In March 2018, he was named in Dambulla's squad for the 2017–18 Super Four Provincial Tournament. In March 2019, he was named in Dambulla's squad for the 2019 Super Provincial One Day Tournament. In October 2020, he was drafted by the Kandy Tuskers for the inaugural edition of the Lanka Premier League.

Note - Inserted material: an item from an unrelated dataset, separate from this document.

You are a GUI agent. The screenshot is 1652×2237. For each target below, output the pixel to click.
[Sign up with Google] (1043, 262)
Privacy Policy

In June 2021, Jayaratne was named in Sri Lanka's squad for their tour of England. In July 2021, he was named in Sri Lanka's squad for their series against India. The following month, he was named in the SLC Greens team for the 2021 SLC Invitational T20 League tournament. In November 2021, he was selected to play for the Kandy Warriors following the players' draft for the 2021 Lanka Premier League. In July 2022, he was signed by the Colombo Stars for the third edition of the Lanka Premier League.